Every 20 something has a blueprint of what’s going to happen when and I know it’s painful but you cannot control this really and you could miss opportunities and make yourself crazy by thinking you can control it. I know plenty of people who got together and had kids in their 20s and they don’t regret it exactly but some of them do wish they weren’t in such a hurry. 20s is young, you could live to 100, that’s a long time with someone you “panic bought” aged 29. I know women in their 40s who are still single and are happy. I know women in their 40s who are angry because they thought they’d have it all by now but they don’t, in part because they wasted their time trying to push the wrong people into their life plan, 15 years or more of not getting what you feel entitled to can make you bitter.

Having said all that, it’s good to be proactive, just don’t let it become a goal in your mind- your goal is joy, you don’t know yet what will make you truly happy, but you can learn. I would recommend investing in yourself, not how you look (do this if you want to but know that confidence brings you more than beauty) but spend time figuring out what you enjoy. Do something you really enjoy at least once a day, every day. Knowing what makes you happy means someone else stands a chance of making you happy too. Treat yourself how you want to be treated in a relationship.

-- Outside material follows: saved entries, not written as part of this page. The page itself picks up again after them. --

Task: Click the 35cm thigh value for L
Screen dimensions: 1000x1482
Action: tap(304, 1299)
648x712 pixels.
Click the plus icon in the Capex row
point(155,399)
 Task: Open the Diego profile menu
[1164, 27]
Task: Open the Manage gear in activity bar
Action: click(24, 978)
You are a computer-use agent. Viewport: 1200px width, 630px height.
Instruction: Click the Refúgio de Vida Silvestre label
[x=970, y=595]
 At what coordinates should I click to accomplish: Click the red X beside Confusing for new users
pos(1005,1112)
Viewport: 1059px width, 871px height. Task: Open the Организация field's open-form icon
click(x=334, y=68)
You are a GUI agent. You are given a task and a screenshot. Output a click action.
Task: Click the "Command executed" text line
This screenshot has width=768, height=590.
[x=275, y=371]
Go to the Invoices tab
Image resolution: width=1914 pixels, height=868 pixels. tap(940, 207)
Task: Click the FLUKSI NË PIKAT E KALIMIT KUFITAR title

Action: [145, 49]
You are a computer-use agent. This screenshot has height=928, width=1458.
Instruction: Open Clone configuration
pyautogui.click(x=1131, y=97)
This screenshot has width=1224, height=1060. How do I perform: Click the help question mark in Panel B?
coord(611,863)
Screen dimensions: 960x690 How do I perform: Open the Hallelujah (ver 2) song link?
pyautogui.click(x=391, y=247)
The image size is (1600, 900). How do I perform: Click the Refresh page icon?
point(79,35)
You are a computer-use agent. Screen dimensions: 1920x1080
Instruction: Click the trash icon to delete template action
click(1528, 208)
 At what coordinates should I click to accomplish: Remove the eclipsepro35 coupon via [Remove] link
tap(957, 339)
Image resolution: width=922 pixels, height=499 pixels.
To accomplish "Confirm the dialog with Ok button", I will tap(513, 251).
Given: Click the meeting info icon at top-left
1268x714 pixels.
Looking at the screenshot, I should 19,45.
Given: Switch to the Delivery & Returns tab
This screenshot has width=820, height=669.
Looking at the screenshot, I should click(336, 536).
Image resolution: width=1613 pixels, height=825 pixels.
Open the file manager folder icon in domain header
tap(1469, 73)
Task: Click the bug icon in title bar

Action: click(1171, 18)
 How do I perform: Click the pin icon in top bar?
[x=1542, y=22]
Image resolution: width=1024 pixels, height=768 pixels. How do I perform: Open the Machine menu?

Be open-minded when dating, give people a good chance even if there isn’t a spark straight away, or they aren’t the most romantic, but have very high standards of behaviour and respect. Be brave enough to move on if you are treated disrespectfully- the faster you move on, the quicker you will meet someone who is a good match.

(Warning- very Controversial advice ahead)

Don’t ask men out, let them know you’re open to them but don’t put them on the spot. You will waste a lot of time asking people out and it will shake your confidence even if they agree to it.
Don’t try and control the pace of a relationship (unless to slow it down a bit) just let them know what you would like and leave it at that- no forcing the issue
Don’t try to control communication, let them contact you mostly, reply enthusiastically, but don’t fall into a trap of having several weeks or months of casual texting back and forth, lots of people get stuck in these ruts and the will to make a proper relationship fizzles out.
Don’t sleep with anyone before the 4th date at the very earliest (old school but it saves a lot of confusion and heartache in the long run- trust me)

Be kind- that’s a good chunk of what people want in a relationship, always shocks me how few people seem to realise this. You can have it all going on in terms of looks, personality, wealth etc but if you make people feel like they’re not quite good enough they will/should move on. Putting yourself down is another way of making a partner feel not quite good enough btw- so make sure you respect yourself as much as you want them to respect you.

Good luck, and have fun!

TryingToBeUnique · 15/06/2022 15:28

@Fuzzyhippo. You know what you need to do. Good luck!